DATA FOR THIS EXERCISE START

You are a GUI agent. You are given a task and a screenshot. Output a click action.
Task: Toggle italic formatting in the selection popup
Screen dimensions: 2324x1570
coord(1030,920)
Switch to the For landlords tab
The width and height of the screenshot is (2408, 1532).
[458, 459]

DATA FOR THIS EXERCISE END

### WHAT TO WORK ON
Print every record above once more, exactly as written.

### ANSWER BOX
You are a GUI agent. You are given a task and a screenshot. Output a click action.
Task: Toggle italic formatting in the selection popup
Screen dimensions: 2324x1570
coord(1030,920)
Switch to the For landlords tab
The width and height of the screenshot is (2408, 1532).
[458, 459]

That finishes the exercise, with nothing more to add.